▶ _İstenenler_: Aşağıdaki Miraç metninde "Cebrail (as), Peygamberimiz’i" ifadesini içeren sözlerle başlayıp "Rabbine yükseltilip yaklaştırıldı." sözleriyle biten bölümü hiçbir değişiklik yapmadan yazdırın.

▶ _Alıntılanan metin_:
Cebrail (as), Peygamberimiz’i (s.a.v) yukarı götüre götüre, nihayet (kaza ve kaderi yazan) kalemlerin cızırtılarını işitecek kadar yüksek bir yere çıkardı. Peygamberimiz (s.a.v); cennetten, yemyeşil bir Refref (ipek döşek)'in birden ufku kapladığını gördü. Peygamberimiz (s.a.v), onun (Refref’in) üzerine oturdu. Cebrail (as), Peygamberimiz’den (s.a.v) ayrıldı. Peygamberimiz (s.a.v); Aziz ve Cebbar olan Rabbine yükseltilip yaklaştırıldı.

Peygamberimiz (s.a.v), Yüce Rabbinin: "Korkma ya Muhammed, Yaklaş!" buyruğunu işitmeye başladı. Nihayet, hiçbir kimsenin hiçbir zaman erişememiş olduğu yakınlık makamına, İlahî kabule, İlahî ikram ve ihsana nail oldu! İbn Abbas’tan rivayet edildiğine göre, Peygamberimiz (s.a.v): "Ben, Yüce Rabbimi gördüm!" buyurmuştur.

Peygamberimiz (s.a.v) Miraç’ta Cenab-ı Hakk’a selam yerine bütün mahlukatın ibadetlerini hediye etmiştir. Efendimizin (s.a.v) Cenab-ı Hak ile olan bu konuşması bütün müminlerin miracı olan namazlarında okudukları tahiyyatın sözlerinden oluşmaktadır. Bu konuşmanın meali şöyledir:

Peygamberimiz (s.a.v) Cenab-ı Hakk’a hitaben:

“Bütün tahiyyeler, bütün mübarek şeyler, bütün salâvat ve duâlar ve bütün kelimat-ı tayyibe Allah’a mahsustur.” şeklinde hitab vermiştir. Bunun anlamı“Bütün varklıkların halleriyle ve dilleriyle yapmış oldukları ibadetleri ve tesbihlerini, bütün çekirdekler ve nutfeler gibi mübarek şeylerin fitri mübarekliklerini ve tesbihlerini, bütün insanlar gibi şuurlu varlıkların ibadetlerini ve bütün peygamberler ve kamil insanlar olan evliyaların, asfiyaların ibadetlerini ve tesbihlerini onların namına sana hediye ediyorum; sana mahsustur.” demektir.

▶ _Veri kümesi içeriği_:
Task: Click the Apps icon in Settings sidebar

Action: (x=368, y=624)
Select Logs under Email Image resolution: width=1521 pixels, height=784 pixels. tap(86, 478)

▶ _Tamamlanan alıştırma_:
Cebrail (as), Peygamberimiz’i (s.a.v) yukarı götüre götüre, nihayet (kaza ve kaderi yazan) kalemlerin cızırtılarını işitecek kadar yüksek bir yere çıkardı. Peygamberimiz (s.a.v); cennetten, yemyeşil bir Refref (ipek döşek)'in birden ufku kapladığını gördü. Peygamberimiz (s.a.v), onun (Refref’in) üzerine oturdu. Cebrail (as), Peygamberimiz’den (s.a.v) ayrıldı. Peygamberimiz (s.a.v); Aziz ve Cebbar olan Rabbine yükseltilip yaklaştırıldı.